ИЗБРАННЫЙ ОТРЫВОК:
____

Вложи в ножны свои поздравления. Старик взял ее с собою.

– С собою? Ах он чудо-юдо! Таскать по кислым ключам молодую жену, чтобы золотить ему пилюли – вместо того, чтобы, оставя ее в столице, украсить свое родословное дерево золотыми яблоками! – Это умертвительное незнание жить в свете.

– Скажи лучше, упрямство умереть кстати. Он воображал, постепенно разрушаясь, что обновит себя переменою мест. При разлуке мы были неутешны и поменялись, как водится, кольцами и обетами неизменной верности. С первой станции она писала ко мне дважды; с третьего ночлега еще одно письмо; с границы поручила одному встречному знакомцу мне кланяться, а с тех пор ни от ней, ни об ней никакого известия: словно в воду канула!

– Ужели ж ты не писал к ней? Любовь без глупостей на письме и на деле все равно, что развод без музыки. Бумага все терпит.

– Да я-то не терплю бумаги. Притом, куда бы мне адресовать свои брандскугельные послания? – Ветер – плохой проводник для нежности, а животный магнетизм не открыл мне места ее процветания. Потом иные заботы по службе и своим делам не давали мне досуга заняться сердцем. Признаюсь тебе, я уж стал было позабывать мою прекрасную Алину. Время залечивает даже ядовитые раны ненависти: мудрено ли ж ему выдымить фосфорное пламя любви? Но вчерашняя почта освежила вдруг мою страсть и надежды. Репетилов, в числе столичных новостей, пишет мне, что Алина возвратилась из-за границы в Петербург – мила, как сердце, и умна, как свет, – что она сверкает звездой на модном горизонте, что уже дамы, несмотря на соперничество, переняли у ней какой-то чудесный манер ридикюля, а мужчины выучились пришепетывать, страх как приятно. Одним словом, что, начиная от нижнего этажа модных магазинов до ветреного чердака стихокропателей, она привела у них в движение все иглы, языки и перья.

– Тем хуже для тебя, любезный Николай! Память прежней привязанности никогда не бывала в числе карманных добродетелей у баловниц большого света.

____

ЗАДАНИЕ 1:
Процитируйте из отрывка о разлуке с Алиной всё, начиная со слов «Вложи в ножны» и вниз до слов «жить в свете.».

ДАННЫЕ УПРАЖНЕНИЯ:
____

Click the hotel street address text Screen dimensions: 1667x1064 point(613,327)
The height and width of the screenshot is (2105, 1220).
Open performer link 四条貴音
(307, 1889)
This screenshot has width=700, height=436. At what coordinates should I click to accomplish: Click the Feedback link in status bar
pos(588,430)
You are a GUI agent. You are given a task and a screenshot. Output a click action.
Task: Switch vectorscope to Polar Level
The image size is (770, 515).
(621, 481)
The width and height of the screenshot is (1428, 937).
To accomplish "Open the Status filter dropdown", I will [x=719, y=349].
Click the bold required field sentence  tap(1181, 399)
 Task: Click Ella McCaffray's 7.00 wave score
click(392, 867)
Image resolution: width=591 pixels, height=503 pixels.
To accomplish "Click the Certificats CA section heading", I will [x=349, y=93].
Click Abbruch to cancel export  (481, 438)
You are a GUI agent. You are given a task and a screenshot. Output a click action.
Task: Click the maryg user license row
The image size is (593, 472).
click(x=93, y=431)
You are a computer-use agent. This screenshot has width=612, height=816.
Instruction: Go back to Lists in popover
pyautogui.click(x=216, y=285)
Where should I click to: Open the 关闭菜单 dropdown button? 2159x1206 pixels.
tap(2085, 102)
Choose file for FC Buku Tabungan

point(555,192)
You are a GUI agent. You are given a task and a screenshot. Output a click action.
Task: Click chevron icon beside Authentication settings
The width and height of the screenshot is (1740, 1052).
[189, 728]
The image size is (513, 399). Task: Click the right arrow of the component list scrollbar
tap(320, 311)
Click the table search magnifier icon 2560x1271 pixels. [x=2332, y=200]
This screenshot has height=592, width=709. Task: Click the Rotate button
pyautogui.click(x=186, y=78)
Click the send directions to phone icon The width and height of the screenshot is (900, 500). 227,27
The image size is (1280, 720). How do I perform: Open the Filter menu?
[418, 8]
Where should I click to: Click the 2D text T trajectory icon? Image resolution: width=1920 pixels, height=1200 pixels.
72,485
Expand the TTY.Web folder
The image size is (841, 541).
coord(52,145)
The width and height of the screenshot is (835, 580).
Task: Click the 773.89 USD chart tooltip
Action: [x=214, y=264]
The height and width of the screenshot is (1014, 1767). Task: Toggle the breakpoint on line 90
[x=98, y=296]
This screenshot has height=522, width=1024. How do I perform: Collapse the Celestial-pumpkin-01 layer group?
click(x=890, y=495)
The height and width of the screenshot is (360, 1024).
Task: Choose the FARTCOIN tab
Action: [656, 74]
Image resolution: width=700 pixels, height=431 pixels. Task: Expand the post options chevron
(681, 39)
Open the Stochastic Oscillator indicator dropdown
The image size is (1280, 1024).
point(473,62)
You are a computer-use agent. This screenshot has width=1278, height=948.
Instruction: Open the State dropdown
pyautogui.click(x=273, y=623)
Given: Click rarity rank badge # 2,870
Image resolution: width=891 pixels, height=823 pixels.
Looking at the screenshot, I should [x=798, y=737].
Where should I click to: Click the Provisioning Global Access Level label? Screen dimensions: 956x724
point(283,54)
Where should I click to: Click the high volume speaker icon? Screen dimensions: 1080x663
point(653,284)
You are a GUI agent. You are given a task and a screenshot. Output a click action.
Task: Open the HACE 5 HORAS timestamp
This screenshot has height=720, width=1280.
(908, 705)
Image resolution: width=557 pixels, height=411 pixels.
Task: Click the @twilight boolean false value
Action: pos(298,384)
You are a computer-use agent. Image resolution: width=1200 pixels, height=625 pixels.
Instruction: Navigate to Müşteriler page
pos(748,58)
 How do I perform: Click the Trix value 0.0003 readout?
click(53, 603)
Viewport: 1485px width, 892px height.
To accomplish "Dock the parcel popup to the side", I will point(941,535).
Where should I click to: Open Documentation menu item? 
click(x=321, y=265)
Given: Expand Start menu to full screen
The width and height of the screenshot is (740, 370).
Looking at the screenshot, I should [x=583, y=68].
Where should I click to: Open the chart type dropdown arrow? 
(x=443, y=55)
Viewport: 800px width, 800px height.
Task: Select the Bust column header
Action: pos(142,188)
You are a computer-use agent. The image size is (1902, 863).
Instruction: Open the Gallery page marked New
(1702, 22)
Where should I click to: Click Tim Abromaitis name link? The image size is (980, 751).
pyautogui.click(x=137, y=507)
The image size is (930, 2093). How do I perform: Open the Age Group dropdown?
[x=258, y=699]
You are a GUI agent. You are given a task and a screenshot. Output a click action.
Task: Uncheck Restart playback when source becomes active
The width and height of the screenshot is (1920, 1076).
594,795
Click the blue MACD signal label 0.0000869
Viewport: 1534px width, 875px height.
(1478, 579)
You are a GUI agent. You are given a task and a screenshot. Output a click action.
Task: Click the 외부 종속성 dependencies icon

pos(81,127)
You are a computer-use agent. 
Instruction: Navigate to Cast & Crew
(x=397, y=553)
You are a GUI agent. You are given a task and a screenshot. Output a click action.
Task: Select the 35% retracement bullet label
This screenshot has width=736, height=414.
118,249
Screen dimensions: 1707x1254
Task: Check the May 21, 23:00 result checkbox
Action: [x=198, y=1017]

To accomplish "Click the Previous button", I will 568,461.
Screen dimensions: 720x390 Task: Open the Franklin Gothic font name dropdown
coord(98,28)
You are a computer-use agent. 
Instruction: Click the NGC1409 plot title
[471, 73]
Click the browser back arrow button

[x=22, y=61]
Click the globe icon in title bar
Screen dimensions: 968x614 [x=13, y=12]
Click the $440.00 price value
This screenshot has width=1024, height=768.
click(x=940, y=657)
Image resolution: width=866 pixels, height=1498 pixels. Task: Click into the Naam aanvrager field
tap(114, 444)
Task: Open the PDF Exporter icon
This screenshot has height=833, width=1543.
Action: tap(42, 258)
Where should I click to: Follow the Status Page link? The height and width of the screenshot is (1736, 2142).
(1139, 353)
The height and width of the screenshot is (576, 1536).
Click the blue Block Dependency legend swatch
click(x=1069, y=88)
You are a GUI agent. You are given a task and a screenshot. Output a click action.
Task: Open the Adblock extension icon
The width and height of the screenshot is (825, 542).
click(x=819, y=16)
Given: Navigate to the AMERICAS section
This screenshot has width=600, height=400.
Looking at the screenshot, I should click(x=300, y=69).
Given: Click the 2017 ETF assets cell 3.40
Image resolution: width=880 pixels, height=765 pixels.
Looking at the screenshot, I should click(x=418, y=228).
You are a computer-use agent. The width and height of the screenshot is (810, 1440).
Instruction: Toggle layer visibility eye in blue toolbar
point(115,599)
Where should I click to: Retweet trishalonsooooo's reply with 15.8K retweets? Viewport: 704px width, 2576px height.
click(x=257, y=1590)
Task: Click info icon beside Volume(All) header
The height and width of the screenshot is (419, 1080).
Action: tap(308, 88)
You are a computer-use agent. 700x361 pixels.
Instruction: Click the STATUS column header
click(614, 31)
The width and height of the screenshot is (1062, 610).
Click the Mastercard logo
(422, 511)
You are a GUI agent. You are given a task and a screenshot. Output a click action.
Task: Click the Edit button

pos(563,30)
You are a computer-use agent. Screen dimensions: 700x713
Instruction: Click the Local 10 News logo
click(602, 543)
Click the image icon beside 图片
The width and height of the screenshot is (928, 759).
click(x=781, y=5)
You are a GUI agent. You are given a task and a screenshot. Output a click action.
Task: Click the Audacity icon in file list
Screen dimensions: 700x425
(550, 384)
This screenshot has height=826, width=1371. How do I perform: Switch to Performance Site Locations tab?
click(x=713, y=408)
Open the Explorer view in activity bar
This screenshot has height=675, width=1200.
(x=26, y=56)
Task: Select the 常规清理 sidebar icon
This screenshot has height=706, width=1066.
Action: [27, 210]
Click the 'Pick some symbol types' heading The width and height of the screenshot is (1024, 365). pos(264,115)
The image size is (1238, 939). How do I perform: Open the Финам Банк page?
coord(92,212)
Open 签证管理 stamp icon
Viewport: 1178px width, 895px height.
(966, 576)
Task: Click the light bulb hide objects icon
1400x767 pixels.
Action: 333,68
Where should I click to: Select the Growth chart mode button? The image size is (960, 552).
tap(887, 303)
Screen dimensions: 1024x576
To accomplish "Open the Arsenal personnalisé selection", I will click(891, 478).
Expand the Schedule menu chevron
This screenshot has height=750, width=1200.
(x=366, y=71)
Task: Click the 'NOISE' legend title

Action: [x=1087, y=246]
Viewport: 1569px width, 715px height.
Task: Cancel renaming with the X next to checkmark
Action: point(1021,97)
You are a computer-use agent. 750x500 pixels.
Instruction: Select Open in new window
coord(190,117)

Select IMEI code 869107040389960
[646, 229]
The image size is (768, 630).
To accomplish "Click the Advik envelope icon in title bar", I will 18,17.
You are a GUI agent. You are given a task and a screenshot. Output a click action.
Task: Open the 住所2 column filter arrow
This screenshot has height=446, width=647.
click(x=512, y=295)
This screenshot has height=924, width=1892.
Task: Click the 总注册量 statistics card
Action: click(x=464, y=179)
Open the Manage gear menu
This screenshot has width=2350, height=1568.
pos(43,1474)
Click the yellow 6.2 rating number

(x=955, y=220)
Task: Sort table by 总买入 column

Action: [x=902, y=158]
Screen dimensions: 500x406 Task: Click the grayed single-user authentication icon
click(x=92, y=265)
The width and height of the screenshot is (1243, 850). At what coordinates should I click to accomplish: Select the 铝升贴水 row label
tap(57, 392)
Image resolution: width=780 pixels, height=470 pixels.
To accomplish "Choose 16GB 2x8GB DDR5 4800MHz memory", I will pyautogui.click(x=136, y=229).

____

ЗАДАНИЕ 2:
Какие строки записей содержат слово «blue»? Найдите и выпишите каждую из них.

ПОЛНЫЙ ОТВЕТ 1:
Вложи в ножны свои поздравления. Старик взял ее с собою.

– С собою? Ах он чудо-юдо! Таскать по кислым ключам молодую жену, чтобы золотить ему пилюли – вместо того, чтобы, оставя ее в столице, украсить свое родословное дерево золотыми яблоками! – Это умертвительное незнание жить в свете.

ПОЛНЫЙ ОТВЕТ 2:
Click the blue MACD signal label 0.0000869
Click the blue Block Dependency legend swatch
Instruction: Toggle layer visibility eye in blue toolbar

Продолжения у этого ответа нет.